Citizens, clergy, politicians, journalists, and psychologists offered numerous opinions in an attempt to explain the horrible crime, and the larger issues it invoked. President Johnson mentioned it in a radio address, as the murder of Genovese quickly became a symbol of all that was wrong with America's cities. The silence of those thirty-eight witnesses would be debated for decades to come; sociologists even gave a name to this new disease that was infecting urban America: Genovese syndrome.

The perception of New York—among its own eight million citizens, the nation, and the world—would never be the same. Newspapers from Moscow to Istanbul recounted the indifference to human suffering that was on display in Queens, the home borough of the World's Fair, whose self-proclaimed mission was to foster a new era of “Peace Through Understanding.” The murder of Genovese mocked such utopian schemes.

As the weeks and months passed, long after the Fair's opening day, the story refused to die; radio and television, newspapers and magazines delivered a constant barrage of “apathy” stories. “It's as if everybody in New York were watching to see how apathetic everybody else was,” Rosenthal told
The New Yorker,
after publishing a short book on the crime. “Maybe ‘apathy' isn't the right word after all.

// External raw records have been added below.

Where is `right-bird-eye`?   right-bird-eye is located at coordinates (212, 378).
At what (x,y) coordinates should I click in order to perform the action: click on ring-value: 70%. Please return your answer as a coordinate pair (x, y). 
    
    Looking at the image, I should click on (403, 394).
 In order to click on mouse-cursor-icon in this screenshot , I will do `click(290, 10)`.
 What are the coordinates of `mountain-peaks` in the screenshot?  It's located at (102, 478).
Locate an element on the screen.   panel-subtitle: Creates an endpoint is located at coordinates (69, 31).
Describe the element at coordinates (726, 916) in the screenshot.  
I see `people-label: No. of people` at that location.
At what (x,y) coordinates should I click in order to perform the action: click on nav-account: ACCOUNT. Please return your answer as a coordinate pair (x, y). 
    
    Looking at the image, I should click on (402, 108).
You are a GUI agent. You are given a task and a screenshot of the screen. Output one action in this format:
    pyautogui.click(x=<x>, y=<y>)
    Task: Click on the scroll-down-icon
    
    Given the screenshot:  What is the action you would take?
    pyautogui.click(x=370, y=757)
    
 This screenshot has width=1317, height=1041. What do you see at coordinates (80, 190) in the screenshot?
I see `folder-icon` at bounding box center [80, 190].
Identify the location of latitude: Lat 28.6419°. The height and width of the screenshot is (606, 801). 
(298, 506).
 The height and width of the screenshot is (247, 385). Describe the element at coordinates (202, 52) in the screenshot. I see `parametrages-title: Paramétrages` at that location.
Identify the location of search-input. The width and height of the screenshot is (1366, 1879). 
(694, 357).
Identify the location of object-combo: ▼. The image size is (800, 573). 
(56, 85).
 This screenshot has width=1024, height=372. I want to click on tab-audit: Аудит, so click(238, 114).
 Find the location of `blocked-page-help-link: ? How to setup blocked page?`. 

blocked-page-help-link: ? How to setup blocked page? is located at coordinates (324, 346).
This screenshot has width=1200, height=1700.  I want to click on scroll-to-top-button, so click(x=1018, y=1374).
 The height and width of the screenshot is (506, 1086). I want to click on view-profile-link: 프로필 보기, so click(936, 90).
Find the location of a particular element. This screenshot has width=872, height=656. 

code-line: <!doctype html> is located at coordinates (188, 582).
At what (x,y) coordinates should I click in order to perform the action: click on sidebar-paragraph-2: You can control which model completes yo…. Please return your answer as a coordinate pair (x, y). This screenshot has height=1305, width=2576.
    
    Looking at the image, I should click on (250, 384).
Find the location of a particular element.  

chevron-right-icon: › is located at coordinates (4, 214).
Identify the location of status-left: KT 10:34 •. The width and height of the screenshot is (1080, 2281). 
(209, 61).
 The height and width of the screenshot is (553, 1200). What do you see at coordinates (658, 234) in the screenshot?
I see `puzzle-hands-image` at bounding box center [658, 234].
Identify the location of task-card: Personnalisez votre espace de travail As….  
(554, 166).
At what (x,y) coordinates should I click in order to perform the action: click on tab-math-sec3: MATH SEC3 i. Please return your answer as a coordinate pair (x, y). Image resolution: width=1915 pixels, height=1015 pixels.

Maybe it should be ‘callousness' or ‘dissociation.' Whatever it is, there seem to be an awful lot of people who have been turning away from this or that. People don't seem to be connected to other people any more.”

With 1964 being an election year, it was only a matter of time before crafty politicos seized upon the story to drive the narratives that benefited their ambitions. Alabama's segregationist governor, George C. Wallace, who entered the Democratic presidential race in a bid to wrest the nomination from President Johnson, began to allude to urban America's soaring crime rates. The fact that Genovese's assailant—who quickly confessed to murdering two other Queens women—was black, a fact the
Times
left unreported, was used by Wallace and the defenders of Jim Crow to inflame tension between the races.

Back at his Flushing Meadow office, Robert Moses began receiving letters from frightened Americans too scared to travel to New York to see his Fair. Moses assured them that, yes, terrible crimes did transpire in New York, but that local journalists had overplayed such tawdry tales in a bid to sell newspapers. Accusing his enemies in the press of sensationalism in order to sell more copies of their ailing newspapers, such reporting “creates a picture of conditions in New York City at variance with the facts,” Moses explained in a letter to a gentleman from Virginia. “This does the city, the Fair and the Country a great disservice.” Crime in New York, he noted, was less than other “large cities.”

That wasn't saying much. Violent crime had doubled from 1963 to 1964, and urban violence would continue to soar from coast to coast throughout the 1960s and beyond. And despite Moses' warnings, the specter of Genovese—and the silent eyewitnesses to her death—would haunt New York long after the World's Fair and all its wonders were just distant memories.